| ← | 81st | 83rd | → |

Overview
- Legislative body: Delaware General Assembly
- Term: January 2, 1883 – January 6, 1885

= 82nd Delaware General Assembly =

American legislative session

The 82nd Delaware General Assembly was a meeting of the legislative branch of the state government, consisting of the Delaware Senate and the Delaware House of Representatives. Elections were held the first Tuesday after November 1 and terms began in Dover on the first Tuesday in January. This date was January 2, 1883, which was two weeks before the beginning of the first administrative year of Governor Charles C. Stockley.

Currently the distribution of the Senate Assembly seats was made to three senators for each of the three counties. Likewise the current distribution of the House Assembly seats was made to seven representatives for each of the three counties. The actual population changes of the county did not directly affect the number of senators or representatives at this time.

In the 82nd Delaware General Assembly session both chambers had a Democratic majority.

==Leadership==

===Senate===
- Samuel B. Cooper, Kent County, Democratic

===House of Representatives===
- George H. Bates, New Castle County, Democratic

==Members==

===Senate===
Senators were normally elected by the public for a four-year term; although many were selected to fill the remainder of a vacant position.

» **Problem A**
Condense the paragraph of the 82nd Delaware General Assembly article that begins "Currently the distribution" while keeping its main facts.

» **Stored records**

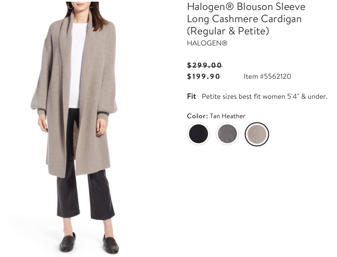
Task: Click the product title Halogen Blouson Sleeve
Action: coord(246,6)
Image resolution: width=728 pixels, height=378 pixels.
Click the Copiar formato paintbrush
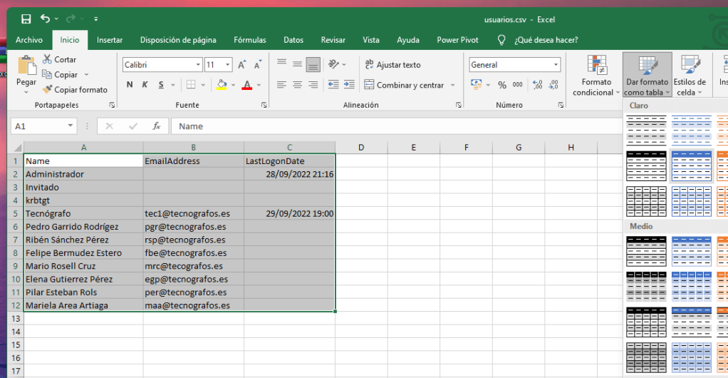pos(48,90)
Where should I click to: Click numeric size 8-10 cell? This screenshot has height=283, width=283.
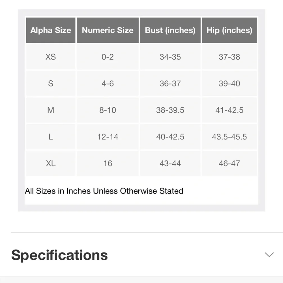(108, 110)

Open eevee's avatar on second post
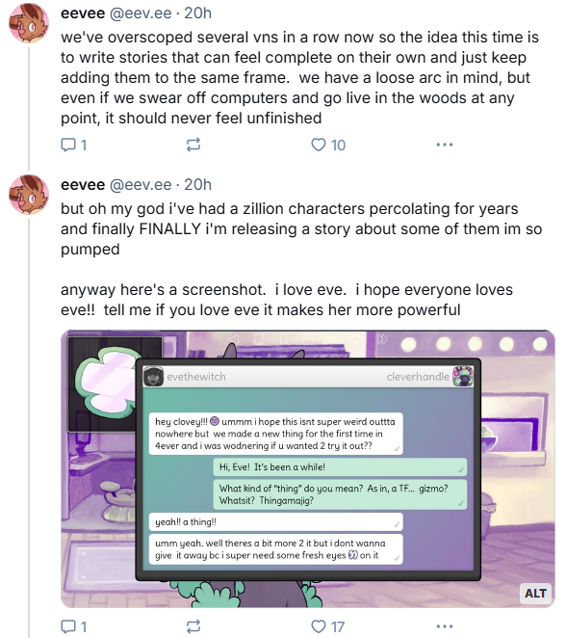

» **Problem B**
Rewrite the records above from the line with "Image resolution: width=728" through the end of the records, putting "profile picture" in place of "avatar" and changing nothing else. Omit the pictures from your answer.

» **Answer A**
Each of the three counties had three senators and seven representatives, and changes in county population did not directly affect those numbers at the time.

» **Answer B**
Image resolution: width=728 pixels, height=378 pixels.
Click the Copiar formato paintbrush
pos(48,90)
Where should I click to: Click numeric size 8-10 cell? This screenshot has height=283, width=283.
(108, 110)

Open eevee's profile picture on second post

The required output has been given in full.